(Excerpts from a dataset)

____________

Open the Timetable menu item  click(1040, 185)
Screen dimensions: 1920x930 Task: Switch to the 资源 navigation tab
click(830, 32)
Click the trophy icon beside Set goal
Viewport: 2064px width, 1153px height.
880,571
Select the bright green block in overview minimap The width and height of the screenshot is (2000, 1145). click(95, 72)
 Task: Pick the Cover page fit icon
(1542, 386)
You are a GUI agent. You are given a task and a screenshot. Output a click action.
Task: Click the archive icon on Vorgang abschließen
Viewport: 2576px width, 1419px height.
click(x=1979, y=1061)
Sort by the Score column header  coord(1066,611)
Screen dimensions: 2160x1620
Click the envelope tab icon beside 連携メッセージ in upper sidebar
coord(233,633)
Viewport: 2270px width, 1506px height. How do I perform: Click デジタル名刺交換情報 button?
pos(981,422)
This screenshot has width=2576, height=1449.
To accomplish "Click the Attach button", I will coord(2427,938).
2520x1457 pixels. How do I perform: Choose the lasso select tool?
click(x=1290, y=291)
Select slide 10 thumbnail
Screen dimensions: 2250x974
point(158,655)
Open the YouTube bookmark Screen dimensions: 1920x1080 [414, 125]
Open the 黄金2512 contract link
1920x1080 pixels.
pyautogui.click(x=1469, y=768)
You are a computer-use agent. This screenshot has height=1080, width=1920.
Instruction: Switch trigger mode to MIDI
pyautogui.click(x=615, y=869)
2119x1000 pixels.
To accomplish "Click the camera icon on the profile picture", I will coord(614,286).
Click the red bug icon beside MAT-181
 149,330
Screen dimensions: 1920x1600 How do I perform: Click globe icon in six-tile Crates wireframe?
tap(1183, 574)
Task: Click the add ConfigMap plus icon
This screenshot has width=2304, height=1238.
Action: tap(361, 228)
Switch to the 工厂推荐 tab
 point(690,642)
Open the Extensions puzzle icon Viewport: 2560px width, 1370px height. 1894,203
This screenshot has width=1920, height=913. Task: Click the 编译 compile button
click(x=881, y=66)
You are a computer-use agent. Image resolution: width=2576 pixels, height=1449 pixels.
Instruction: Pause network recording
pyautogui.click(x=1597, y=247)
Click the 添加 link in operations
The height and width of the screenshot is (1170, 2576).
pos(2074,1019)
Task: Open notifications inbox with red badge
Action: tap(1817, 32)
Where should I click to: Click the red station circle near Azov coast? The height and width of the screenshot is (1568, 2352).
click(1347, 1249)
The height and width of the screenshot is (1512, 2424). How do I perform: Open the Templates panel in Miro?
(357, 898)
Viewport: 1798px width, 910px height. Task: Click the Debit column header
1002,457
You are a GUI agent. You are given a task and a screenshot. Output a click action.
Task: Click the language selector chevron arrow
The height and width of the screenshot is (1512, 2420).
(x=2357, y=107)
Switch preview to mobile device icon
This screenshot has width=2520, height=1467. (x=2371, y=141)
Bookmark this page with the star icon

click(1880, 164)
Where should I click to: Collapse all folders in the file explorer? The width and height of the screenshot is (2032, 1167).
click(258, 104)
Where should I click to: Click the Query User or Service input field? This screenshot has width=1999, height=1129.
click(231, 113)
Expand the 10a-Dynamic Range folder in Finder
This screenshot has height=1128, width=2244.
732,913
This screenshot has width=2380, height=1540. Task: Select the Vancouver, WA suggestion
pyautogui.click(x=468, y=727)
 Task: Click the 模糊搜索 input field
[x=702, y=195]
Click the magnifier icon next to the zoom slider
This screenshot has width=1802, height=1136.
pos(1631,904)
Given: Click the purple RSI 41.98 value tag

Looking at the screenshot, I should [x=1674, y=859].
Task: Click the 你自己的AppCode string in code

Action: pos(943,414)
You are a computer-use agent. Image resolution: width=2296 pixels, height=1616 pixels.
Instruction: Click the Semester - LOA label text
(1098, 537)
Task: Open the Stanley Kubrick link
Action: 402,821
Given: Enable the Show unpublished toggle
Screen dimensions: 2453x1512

____________

WHAT THE EXERCISE ASKS: Look through the entries above; copy each line where the string "resolution" appears.

RESULT FOR THIS TASK:
You are a computer-use agent. Image resolution: width=2576 pixels, height=1449 pixels.
You are a computer-use agent. Image resolution: width=2296 pixels, height=1616 pixels.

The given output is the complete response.